United States District Court, N.D. Texas, Dallas Division

June 27, 2017

YVONNE ESTES, Plaintiff,
v.
WAL-MART STORES TEXAS, L.L.C., Defendant.

          MEMORANDUM OPINION AND ORDER

          BARBARA M. G. LYNN CHIEF JUDGE.

         Before the Court is Defendant's Motion for Summary Judgment, filed on March 16, 2017 [ECF No. 10]. For the reasons stated below, the Motion is GRANTED. I. BACKGROUND Plaintiff Yvonne Estes filed this case in Texas state court on June 14, 2016, alleging that Defendant Wal-Mart Stores Texas, L.L.C. is liable for injuries she sustained in April 2015, when she allegedly slipped and fell on a puddle of rainwater located in the partially enclosed entryway to one of Defendant's stores in Dallas, Texas.

         Video surveillance equipment captured the forty-five minute period prior to Plaintiff's fall, as well as a partial view of her fall. [ECF No. 23]. The video depicts overcast weather, and several customers entering and exiting the store, carrying umbrellas. Approximately forty-four minutes before the incident, the video shows a Wal-Mart employee placing a caution cone in the center of the entryway. About six minutes later, an employee moved the cone towards the front of the entryway, and placed an additional cone there. A photograph shows that the cones displayed the words “CAUTION” and “WET FLOOR, ” and depicted a falling figure.

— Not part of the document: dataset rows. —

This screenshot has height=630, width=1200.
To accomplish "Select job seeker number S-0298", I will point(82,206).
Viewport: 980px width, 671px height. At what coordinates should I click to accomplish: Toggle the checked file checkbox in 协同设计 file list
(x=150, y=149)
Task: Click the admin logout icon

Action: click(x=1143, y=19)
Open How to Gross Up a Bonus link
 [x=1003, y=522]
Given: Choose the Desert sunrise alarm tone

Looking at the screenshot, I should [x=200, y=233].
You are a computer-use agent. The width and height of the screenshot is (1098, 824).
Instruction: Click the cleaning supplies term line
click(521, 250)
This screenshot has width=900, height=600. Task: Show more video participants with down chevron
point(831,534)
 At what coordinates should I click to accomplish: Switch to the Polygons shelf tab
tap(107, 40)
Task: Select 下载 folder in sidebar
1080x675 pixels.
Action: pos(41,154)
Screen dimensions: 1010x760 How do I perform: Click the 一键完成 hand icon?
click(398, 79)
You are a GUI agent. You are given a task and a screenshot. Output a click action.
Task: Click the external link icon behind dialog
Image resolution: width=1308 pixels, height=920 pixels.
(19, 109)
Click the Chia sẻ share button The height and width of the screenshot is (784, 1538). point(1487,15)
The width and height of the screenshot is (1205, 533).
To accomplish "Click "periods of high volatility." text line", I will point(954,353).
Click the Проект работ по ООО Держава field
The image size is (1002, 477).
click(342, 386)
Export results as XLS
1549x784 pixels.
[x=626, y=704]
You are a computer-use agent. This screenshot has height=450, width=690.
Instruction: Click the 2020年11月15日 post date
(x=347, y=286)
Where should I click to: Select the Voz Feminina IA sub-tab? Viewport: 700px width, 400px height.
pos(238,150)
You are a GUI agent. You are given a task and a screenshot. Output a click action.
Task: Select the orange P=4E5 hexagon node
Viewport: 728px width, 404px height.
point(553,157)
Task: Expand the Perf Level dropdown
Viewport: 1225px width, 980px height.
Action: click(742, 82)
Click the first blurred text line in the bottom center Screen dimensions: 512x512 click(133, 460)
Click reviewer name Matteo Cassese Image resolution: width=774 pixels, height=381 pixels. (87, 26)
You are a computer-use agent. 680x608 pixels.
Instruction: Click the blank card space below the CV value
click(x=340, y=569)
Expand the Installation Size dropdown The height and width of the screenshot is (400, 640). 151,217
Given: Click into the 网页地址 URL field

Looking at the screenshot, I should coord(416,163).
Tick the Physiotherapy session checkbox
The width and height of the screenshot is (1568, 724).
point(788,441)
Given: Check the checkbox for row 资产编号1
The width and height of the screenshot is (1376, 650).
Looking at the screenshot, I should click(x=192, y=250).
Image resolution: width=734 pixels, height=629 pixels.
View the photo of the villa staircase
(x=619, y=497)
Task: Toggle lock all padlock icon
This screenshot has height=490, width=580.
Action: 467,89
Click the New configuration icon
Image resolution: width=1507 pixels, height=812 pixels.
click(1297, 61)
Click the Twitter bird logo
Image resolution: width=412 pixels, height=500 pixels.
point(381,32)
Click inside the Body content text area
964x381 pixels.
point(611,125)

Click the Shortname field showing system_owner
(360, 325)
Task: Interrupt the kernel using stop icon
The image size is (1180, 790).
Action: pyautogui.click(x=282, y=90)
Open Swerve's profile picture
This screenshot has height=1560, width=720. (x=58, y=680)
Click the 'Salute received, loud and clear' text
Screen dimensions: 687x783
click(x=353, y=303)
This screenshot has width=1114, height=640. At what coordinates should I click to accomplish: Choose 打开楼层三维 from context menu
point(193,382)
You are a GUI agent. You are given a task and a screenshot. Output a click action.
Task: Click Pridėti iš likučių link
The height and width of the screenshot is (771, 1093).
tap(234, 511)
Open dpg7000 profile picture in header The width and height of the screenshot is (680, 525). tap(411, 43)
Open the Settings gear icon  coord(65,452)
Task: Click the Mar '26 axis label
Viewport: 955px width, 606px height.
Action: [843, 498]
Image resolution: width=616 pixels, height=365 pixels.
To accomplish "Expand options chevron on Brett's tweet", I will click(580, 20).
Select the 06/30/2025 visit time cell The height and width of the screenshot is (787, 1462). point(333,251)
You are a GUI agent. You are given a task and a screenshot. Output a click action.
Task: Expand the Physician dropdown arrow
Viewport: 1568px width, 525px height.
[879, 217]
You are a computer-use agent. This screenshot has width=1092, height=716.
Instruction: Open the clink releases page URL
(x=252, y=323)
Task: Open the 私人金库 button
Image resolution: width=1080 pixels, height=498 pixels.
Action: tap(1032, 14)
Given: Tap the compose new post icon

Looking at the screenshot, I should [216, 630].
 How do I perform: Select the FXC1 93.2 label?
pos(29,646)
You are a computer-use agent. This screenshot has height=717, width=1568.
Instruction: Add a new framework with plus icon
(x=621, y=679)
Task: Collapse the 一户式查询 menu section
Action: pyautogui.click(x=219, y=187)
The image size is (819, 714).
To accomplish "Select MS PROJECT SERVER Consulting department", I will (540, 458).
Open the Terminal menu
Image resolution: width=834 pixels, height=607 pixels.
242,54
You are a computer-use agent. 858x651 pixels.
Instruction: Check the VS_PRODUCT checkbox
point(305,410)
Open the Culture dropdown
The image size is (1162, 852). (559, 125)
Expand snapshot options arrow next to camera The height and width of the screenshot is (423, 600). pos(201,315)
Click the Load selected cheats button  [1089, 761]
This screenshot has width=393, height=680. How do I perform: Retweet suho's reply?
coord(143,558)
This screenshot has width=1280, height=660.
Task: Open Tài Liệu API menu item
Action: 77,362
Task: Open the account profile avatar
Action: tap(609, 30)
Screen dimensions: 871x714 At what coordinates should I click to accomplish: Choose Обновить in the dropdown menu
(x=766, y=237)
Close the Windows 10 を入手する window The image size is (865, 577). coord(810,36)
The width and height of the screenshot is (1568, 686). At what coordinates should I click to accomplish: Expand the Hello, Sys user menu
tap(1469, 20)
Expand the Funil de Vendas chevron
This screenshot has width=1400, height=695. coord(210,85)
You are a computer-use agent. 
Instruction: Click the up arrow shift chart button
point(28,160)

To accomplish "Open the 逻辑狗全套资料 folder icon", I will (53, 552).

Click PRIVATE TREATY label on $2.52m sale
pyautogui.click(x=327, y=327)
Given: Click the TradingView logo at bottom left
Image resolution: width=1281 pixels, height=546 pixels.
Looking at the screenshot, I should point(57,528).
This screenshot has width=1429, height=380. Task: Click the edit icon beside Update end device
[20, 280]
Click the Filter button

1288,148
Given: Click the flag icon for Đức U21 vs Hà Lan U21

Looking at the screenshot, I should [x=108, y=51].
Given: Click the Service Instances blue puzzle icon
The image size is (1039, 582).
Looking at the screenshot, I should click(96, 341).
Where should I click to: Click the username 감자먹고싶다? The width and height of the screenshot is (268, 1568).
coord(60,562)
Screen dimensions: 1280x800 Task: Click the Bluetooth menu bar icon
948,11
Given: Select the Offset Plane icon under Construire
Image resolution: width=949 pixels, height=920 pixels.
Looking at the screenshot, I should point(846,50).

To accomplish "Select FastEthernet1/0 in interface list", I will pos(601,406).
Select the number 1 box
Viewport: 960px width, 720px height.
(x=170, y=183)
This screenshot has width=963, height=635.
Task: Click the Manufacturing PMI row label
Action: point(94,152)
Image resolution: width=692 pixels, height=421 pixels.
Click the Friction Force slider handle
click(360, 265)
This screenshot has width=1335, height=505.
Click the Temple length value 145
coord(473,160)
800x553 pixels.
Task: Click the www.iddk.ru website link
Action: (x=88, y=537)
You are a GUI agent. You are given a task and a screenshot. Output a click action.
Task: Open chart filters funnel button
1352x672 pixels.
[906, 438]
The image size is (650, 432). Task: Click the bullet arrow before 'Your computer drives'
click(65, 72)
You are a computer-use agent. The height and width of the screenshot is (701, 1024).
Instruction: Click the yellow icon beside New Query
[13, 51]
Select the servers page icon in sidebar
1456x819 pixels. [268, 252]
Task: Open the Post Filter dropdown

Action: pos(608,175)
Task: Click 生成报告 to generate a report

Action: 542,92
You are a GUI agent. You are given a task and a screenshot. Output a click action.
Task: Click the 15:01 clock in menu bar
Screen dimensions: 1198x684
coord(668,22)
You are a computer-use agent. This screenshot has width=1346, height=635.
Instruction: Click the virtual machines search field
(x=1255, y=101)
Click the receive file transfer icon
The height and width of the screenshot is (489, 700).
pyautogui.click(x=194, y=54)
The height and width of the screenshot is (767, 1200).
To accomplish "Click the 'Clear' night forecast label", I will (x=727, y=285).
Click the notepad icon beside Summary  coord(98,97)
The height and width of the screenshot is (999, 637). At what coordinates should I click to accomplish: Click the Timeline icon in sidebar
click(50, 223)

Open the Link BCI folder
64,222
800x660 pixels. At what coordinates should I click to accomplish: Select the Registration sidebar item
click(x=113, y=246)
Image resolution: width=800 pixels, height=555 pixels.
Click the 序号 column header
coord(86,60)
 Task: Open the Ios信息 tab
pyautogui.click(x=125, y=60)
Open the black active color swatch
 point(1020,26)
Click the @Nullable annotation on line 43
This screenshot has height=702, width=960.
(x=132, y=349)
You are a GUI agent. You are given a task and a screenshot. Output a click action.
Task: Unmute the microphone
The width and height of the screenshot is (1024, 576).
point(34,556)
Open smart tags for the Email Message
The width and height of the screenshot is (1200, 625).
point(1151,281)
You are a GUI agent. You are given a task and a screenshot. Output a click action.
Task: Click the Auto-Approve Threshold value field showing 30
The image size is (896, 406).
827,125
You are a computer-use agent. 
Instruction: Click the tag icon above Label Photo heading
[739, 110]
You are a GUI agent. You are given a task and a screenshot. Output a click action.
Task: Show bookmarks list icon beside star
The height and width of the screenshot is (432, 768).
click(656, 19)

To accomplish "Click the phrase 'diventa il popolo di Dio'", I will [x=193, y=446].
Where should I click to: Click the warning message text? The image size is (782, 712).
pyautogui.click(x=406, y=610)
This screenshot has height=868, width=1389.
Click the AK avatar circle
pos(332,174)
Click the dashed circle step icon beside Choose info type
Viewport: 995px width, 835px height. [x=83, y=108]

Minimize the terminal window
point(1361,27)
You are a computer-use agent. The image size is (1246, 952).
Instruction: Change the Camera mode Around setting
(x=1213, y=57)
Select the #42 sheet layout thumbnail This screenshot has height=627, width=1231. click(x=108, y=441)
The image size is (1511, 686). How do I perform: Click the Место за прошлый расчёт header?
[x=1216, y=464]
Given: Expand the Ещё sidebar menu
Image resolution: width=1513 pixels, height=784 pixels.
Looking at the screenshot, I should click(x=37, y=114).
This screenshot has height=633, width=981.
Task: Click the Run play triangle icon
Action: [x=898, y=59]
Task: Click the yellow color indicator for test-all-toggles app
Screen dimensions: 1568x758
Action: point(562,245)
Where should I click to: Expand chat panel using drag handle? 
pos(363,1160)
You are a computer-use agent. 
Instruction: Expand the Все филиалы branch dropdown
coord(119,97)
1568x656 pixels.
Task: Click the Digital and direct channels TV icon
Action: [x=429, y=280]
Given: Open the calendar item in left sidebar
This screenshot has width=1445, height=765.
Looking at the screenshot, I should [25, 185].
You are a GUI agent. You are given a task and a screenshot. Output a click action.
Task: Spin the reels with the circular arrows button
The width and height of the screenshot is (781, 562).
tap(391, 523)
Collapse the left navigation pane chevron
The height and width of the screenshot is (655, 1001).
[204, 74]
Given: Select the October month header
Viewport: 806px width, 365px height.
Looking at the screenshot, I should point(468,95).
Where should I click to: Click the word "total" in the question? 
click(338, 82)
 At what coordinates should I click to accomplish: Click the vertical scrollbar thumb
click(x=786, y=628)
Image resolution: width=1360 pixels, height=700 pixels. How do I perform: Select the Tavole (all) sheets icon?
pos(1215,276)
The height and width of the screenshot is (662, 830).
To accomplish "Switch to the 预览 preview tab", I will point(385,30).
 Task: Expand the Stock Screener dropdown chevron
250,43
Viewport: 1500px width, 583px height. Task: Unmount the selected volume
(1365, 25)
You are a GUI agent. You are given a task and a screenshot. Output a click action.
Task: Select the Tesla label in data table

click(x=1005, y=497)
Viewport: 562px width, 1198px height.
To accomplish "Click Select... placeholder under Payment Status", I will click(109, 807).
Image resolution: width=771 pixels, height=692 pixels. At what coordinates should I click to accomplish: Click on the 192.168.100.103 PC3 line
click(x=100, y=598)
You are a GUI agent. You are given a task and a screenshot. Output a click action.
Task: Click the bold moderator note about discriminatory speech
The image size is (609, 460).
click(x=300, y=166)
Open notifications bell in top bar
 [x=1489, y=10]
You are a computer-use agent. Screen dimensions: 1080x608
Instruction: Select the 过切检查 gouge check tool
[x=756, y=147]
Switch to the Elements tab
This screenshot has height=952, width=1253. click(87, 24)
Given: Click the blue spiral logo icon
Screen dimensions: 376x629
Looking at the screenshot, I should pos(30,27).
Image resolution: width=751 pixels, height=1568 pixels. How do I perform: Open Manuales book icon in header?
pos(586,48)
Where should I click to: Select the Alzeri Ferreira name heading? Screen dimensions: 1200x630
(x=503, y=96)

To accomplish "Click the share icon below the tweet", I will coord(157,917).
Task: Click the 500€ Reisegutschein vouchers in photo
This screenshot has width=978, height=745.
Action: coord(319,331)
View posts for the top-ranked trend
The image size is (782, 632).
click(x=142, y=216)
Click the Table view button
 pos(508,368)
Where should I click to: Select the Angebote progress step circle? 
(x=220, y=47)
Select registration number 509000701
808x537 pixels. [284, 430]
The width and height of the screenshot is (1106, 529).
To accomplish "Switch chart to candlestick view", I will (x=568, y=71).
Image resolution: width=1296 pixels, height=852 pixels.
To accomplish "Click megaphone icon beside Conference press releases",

Def.'s App. [ECF No. 12] at 14. Approximately twenty-five minutes before Plaintiff fell, an employee is seen on the video mopping the entryway. [ECF No. 23]. The video shows many walking through the entryway and around the signs, without incident, prior to Plaintiff's fall.

         Plaintiff fell just inside the threshold of the entryway, a few feet from one of the cones. Id. The video captures only a portion of Plaintiff's body, essentially from her knees down. Id. It does not display the puddle in which Plaintiff claims she fell. Plaintiff testified on deposition that it was raining when she fell and that before falling, she saw many puddles of water covering a large part of the entryway. Estes Depo., Def.'s App. [ECF No. 12] at 18-19.

         Defendant removed the case on July 15, 2016, on the basis of diversity jurisdiction. [ECF No. 1]. Defendant now moves for summary judgment on all of Plaintiff's claims.

         II. LEGAL STANDARD

         Summary judgment is appropriate when the movant establishes that there is no genuine issue of material fact as reflected in the pleadings, affidavits, and other summary judgment evidence, and that the movant is entitled to judgment as a matter of law. Fed.R.Civ.P. 56; see also Lujan v. Nat'l Wildlife Fed'n, 497 U.S. 871, 884 (1990); McGee v. Arkel Int'l, LLC, 671 F.3d 539, 542 (5th Cir. 2012). The moving party bears the initial burden of demonstrating the absence of evidence supporting the nonmovant's claims. Babcock v. Hartmarx Corp., 182 F.3d 336, 338 (5th Cir. 1999) (citing Celotex Corp. v. Catrett, 477 U.S. 317, 325 (1986)). Once the movant meets this burden, the burden shifts to the nonmovant to prove that summary judgment is not appropriate. Tobin v. AMR Corp., 637 F.Supp.2d 406, 411 (N.D. Tex. 2009) (Lynn, J.) (citing Fields v. City of S. Hous., 922 F.2d 1183, 1187 (5th Cir. 1991)).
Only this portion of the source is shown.